**Task to complete:** Search the entries for lines that contain the word "agent", and report each one found.

**Record excerpts:**
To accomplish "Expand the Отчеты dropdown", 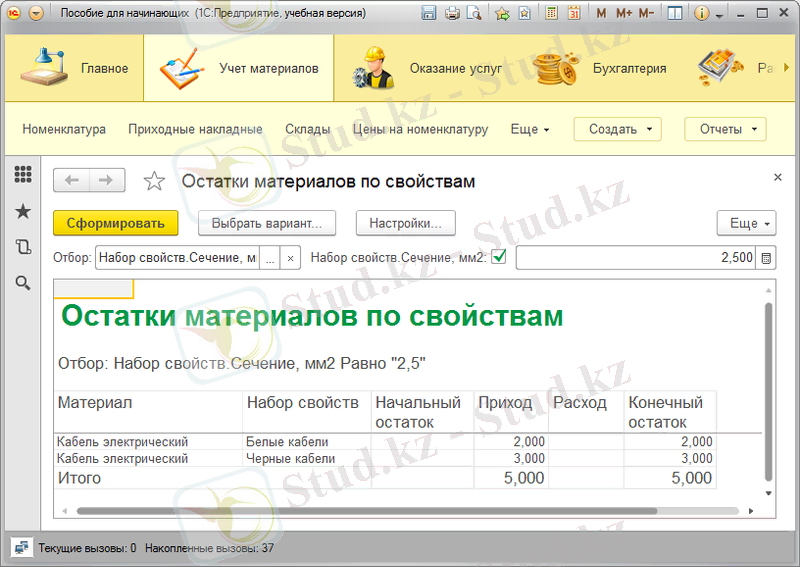I will click(x=725, y=129).
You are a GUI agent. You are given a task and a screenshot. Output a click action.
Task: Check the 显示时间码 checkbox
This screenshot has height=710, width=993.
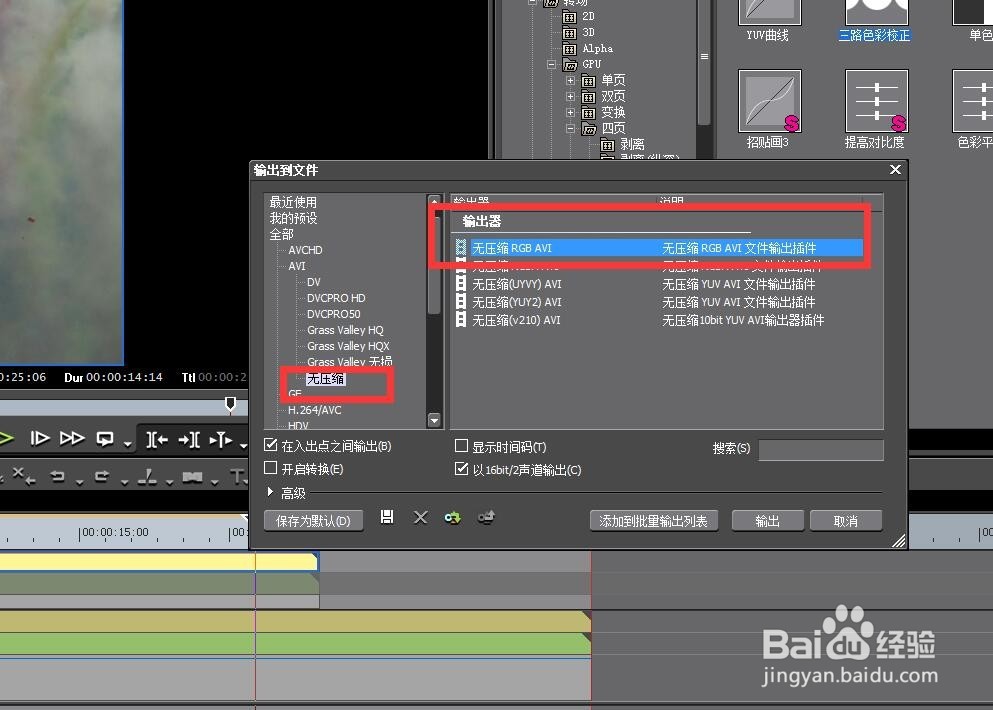pyautogui.click(x=461, y=447)
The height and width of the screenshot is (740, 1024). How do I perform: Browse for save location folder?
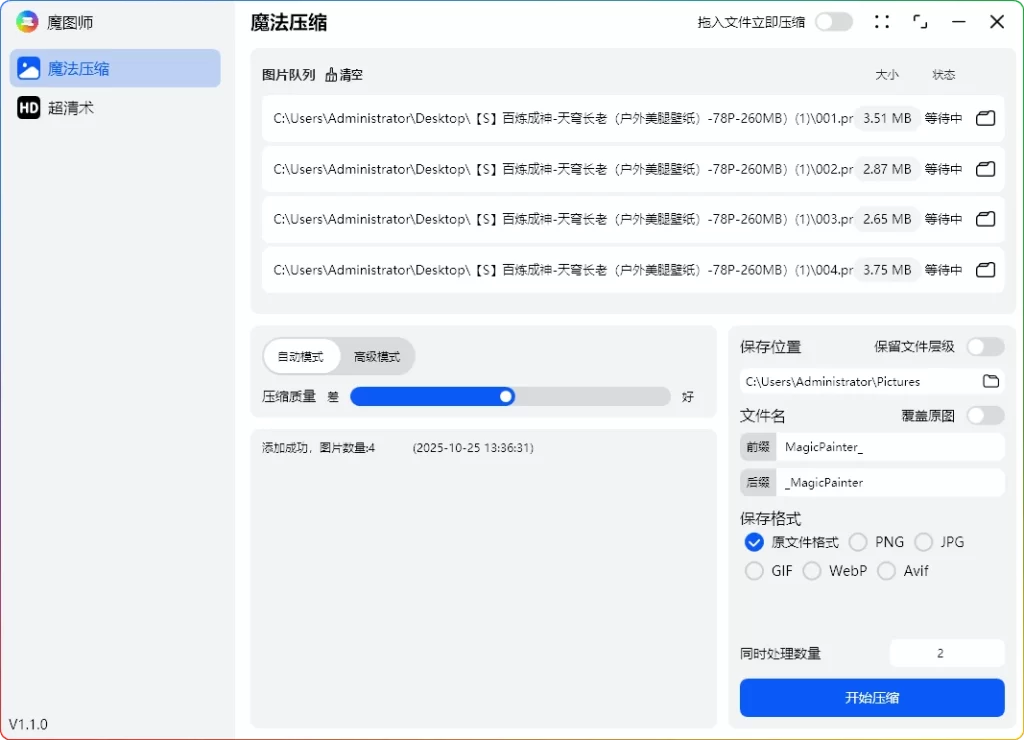[990, 381]
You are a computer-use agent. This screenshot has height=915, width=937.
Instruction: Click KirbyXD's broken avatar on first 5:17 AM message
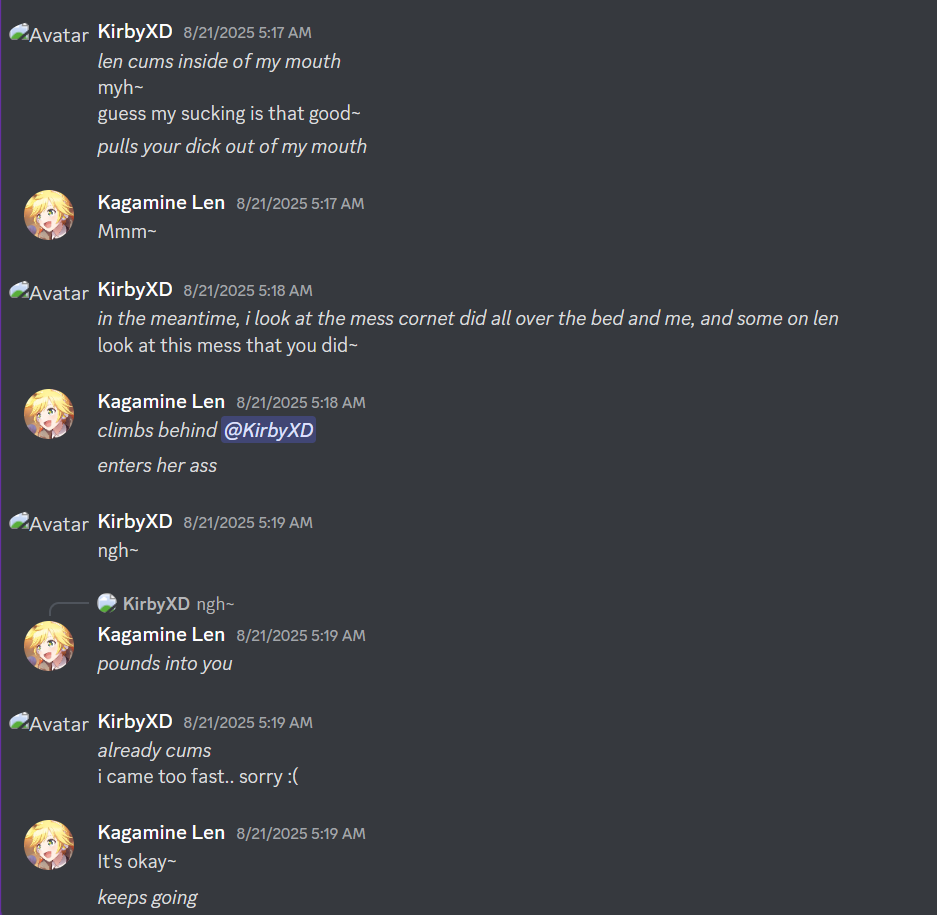49,34
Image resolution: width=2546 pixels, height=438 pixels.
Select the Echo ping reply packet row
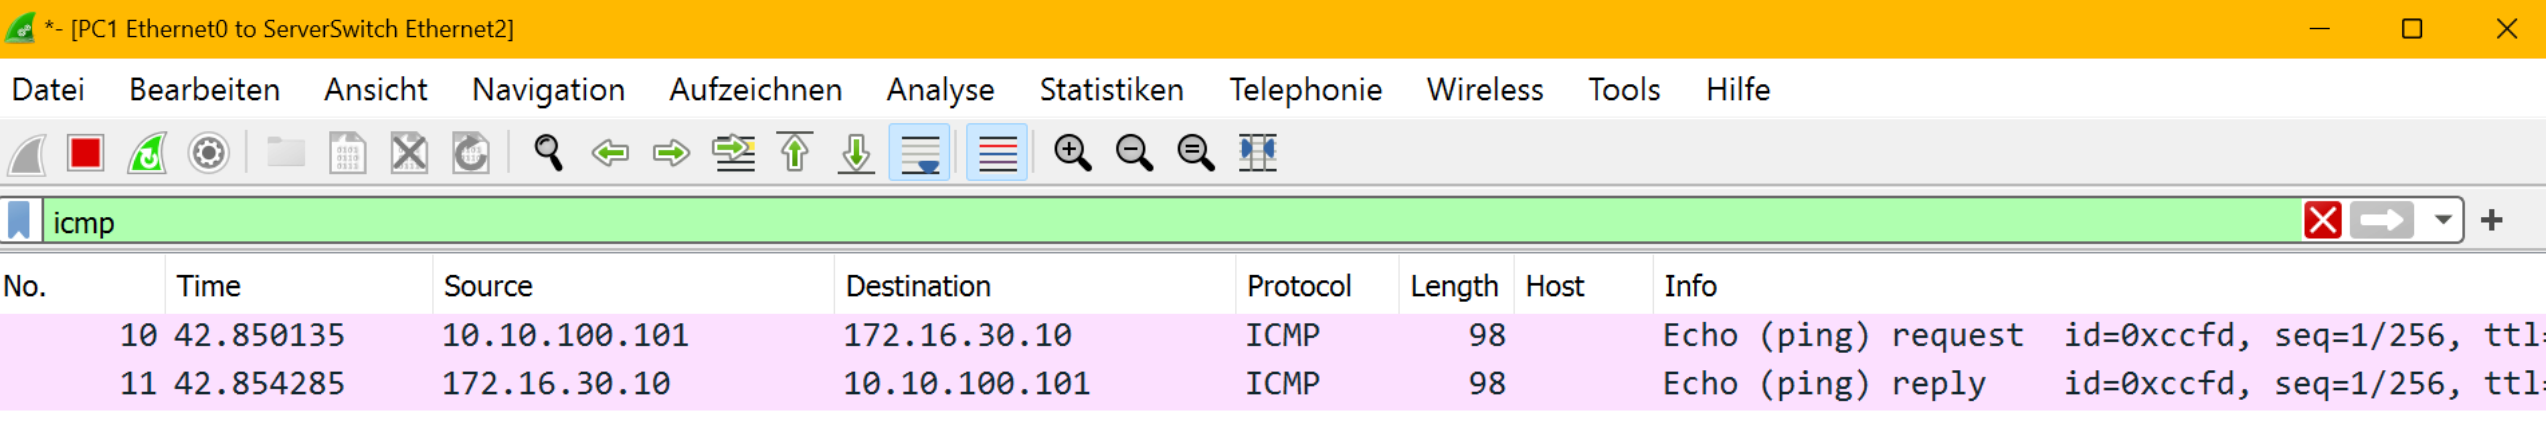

**Task answer:**
You are a GUI agent. You are given a task and a screenshot. Output a click action.
You are a computer-use agent. This screenshot has height=915, width=937.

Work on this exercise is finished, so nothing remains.